La liste des frasques de Robert Ménard s’allonge dans l’indifférence du juge de l’urgence

     Robert Ménard, l’actuel maire de Béziers, ne cesse de défrayer la chronique. Quelques mois seulement après avoir exposé une crèche de Noël à l’entrée de sa mairie, l’élu biterrois est au cœur d’une nouvelle polémique, faisant ainsi les choux gras de la presse généraliste.

L’intéressé a en effet déclaré à l’occasion d’une interview télévisée, et à une heure de grande écoute, disposer du pourcentage exact d’élèves musulmans composant les classes de maternelle et primaire de la commune héraultaise. Cette déclaration pouvait légitimement amener ses interlocuteurs à penser que l’ancien journaliste avait eu recours à des méthodes plutôt douteuses, à savoir un hypothétique listing des élèves présumés musulmans ou de confession musulmane en fonction de leurs prénoms, pour quantifier les différents groupes ethniques et religieux présents à Béziers et se servir de ces chiffres à des fins politiques.

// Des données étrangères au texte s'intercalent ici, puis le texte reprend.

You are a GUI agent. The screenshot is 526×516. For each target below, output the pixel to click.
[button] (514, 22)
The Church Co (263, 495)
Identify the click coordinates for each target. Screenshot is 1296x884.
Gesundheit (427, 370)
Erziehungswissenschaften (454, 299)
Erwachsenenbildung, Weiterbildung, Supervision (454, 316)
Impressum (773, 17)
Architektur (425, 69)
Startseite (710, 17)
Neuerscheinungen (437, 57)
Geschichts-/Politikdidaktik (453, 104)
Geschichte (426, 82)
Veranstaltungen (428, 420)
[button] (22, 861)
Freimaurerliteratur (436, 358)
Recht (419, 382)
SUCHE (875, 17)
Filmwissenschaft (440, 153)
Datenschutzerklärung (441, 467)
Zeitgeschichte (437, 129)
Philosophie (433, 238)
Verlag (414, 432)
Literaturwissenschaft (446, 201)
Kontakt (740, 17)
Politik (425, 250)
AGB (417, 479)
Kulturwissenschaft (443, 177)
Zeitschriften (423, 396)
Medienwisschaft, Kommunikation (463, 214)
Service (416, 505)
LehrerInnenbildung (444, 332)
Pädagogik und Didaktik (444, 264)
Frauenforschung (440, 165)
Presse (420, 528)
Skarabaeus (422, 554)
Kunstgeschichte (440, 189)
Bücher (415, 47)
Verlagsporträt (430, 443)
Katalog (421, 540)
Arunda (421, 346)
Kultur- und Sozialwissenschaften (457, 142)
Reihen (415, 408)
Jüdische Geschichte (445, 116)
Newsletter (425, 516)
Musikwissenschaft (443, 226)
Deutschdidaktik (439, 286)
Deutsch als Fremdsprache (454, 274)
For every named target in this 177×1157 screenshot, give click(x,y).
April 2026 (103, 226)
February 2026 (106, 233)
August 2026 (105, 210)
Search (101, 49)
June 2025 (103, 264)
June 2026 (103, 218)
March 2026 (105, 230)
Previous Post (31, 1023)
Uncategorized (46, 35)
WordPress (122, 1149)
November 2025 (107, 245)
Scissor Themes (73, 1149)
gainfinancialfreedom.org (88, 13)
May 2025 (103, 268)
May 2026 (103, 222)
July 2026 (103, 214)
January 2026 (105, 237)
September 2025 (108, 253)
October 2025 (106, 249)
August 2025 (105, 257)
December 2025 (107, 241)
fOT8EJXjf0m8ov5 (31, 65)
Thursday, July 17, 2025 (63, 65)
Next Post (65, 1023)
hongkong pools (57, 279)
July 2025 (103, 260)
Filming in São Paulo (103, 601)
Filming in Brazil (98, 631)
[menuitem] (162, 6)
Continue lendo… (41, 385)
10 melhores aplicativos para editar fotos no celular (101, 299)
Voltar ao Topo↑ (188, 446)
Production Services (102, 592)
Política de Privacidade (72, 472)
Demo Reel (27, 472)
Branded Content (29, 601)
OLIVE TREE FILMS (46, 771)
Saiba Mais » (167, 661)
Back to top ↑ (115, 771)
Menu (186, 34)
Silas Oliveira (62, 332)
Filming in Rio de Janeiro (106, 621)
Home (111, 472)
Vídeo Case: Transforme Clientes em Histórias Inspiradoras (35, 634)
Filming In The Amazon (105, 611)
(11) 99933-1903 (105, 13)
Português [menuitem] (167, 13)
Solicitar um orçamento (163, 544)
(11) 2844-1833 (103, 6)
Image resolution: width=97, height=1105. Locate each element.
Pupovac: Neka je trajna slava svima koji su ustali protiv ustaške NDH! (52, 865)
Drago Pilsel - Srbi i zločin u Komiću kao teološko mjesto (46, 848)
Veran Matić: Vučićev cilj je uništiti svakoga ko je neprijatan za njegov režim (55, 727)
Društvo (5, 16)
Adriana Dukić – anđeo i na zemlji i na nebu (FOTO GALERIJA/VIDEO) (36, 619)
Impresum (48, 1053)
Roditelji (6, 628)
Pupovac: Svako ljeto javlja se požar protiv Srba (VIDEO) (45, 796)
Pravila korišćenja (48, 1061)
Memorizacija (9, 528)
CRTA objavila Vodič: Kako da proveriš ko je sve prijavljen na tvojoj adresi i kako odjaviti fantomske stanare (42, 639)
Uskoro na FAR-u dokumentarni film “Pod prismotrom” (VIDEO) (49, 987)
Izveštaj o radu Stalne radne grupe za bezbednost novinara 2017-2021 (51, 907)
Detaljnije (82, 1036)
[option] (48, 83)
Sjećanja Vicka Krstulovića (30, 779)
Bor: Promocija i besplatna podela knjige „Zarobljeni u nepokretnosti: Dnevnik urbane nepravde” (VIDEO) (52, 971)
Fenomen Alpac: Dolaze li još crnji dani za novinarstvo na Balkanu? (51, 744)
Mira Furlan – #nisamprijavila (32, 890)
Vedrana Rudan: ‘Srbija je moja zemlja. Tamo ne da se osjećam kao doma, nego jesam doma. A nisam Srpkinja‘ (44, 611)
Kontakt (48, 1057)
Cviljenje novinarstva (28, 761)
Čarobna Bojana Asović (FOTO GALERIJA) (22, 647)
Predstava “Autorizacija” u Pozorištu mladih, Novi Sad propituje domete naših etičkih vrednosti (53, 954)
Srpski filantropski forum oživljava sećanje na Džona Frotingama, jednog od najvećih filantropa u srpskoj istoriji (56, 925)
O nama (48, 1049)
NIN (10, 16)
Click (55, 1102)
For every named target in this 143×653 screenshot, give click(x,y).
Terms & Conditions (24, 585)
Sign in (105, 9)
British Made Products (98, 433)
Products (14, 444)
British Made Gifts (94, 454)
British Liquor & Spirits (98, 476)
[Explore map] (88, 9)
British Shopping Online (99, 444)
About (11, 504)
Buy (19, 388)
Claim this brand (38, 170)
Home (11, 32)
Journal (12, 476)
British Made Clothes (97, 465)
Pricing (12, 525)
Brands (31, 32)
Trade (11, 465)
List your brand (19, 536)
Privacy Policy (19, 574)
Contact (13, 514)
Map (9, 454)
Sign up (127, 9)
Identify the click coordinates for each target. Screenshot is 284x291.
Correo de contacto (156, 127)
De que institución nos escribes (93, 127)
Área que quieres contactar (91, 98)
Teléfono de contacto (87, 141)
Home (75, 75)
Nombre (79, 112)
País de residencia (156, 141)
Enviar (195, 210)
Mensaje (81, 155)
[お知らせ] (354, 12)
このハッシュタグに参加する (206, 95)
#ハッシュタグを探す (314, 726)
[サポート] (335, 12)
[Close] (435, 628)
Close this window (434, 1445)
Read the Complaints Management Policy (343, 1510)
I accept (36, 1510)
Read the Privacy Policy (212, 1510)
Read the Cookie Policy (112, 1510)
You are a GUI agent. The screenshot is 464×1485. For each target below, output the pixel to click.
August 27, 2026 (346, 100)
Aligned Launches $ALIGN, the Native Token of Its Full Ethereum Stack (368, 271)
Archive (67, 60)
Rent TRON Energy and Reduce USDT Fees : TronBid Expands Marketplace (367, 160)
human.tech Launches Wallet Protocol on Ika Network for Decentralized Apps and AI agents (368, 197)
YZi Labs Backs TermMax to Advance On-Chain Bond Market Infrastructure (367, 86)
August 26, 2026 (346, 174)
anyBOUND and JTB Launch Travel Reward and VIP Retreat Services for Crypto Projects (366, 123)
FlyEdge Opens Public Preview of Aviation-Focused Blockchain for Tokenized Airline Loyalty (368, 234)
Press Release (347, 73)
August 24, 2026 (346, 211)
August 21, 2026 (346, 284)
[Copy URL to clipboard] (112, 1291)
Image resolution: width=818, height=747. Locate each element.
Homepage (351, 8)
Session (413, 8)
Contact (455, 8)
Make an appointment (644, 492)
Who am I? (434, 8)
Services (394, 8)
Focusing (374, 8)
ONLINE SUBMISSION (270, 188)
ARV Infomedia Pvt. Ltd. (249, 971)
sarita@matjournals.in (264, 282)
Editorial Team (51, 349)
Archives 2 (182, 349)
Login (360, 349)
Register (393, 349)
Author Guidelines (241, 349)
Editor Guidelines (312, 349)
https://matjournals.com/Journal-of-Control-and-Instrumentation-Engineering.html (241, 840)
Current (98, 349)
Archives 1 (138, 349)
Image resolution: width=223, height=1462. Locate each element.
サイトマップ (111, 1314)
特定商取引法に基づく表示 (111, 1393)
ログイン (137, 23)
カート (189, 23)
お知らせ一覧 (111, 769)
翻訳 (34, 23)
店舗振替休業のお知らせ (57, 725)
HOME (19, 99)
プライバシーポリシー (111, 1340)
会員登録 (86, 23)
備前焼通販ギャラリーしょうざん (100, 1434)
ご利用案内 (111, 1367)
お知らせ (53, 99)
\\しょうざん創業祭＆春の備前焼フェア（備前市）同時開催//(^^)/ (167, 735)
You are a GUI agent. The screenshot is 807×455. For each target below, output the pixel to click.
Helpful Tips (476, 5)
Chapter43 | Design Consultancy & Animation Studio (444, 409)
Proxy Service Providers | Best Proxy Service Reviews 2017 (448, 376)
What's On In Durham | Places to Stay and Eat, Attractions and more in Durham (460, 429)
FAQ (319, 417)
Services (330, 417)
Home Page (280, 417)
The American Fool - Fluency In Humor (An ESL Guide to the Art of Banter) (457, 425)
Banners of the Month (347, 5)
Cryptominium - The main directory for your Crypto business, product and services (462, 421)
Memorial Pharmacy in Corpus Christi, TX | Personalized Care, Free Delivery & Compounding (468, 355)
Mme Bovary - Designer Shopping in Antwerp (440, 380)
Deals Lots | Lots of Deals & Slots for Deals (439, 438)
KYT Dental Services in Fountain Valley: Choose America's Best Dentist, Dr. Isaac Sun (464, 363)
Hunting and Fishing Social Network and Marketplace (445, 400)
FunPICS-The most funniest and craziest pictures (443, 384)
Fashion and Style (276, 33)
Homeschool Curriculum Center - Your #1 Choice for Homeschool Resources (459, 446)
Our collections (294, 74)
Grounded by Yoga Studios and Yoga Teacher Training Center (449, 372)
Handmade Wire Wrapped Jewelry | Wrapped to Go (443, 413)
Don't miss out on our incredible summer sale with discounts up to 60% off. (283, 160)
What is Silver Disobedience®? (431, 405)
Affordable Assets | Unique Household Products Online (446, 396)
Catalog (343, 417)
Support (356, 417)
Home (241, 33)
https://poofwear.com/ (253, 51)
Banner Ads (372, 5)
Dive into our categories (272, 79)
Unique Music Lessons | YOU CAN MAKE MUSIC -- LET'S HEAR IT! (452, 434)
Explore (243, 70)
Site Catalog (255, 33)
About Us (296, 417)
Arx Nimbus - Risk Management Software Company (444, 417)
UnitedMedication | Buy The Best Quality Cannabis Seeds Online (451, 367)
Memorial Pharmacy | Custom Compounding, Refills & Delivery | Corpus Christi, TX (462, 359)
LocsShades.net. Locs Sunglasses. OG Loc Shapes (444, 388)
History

Suite à cela, le CRI (Coordination contre le racisme et l’islamophobie) a saisi le tribunal administratif de Montpellier d’un référé-liberté, sur le fondement de l’article 521-2 du code de justice administrative (CJA), tendant à faire cesser les agissements supposés de la commune et à l’enjoindre de remettre au tribunal les copies des listes dont s’agit. Par une ordonnance du 11 mai 2015, la requête a été rejetée et la nouvelle largement relayée par les médias. Or, et alors que l’homme politique se targue sur tous les plateaux de télévision d’avoir obtenu gain de cause dans cette affaire, une étude plus poussée de l’ordonnance en question nous permet de nuancer cette position de manière significative.

En réalité, le tribunal administratif de Montpellier a rejeté la demande en raison d’un simple défaut d’urgence ne justifiant pas la prise de mesures dans de très brefs délais (III), ce qui est d’autant plus critiquable que par la même ordonnance, le juge a reconnu l’existence d’une nouvelle liberté fondamentale au sens du référé-liberté (I), ainsi que la violation manifestement illégale de cette liberté par la commune (II).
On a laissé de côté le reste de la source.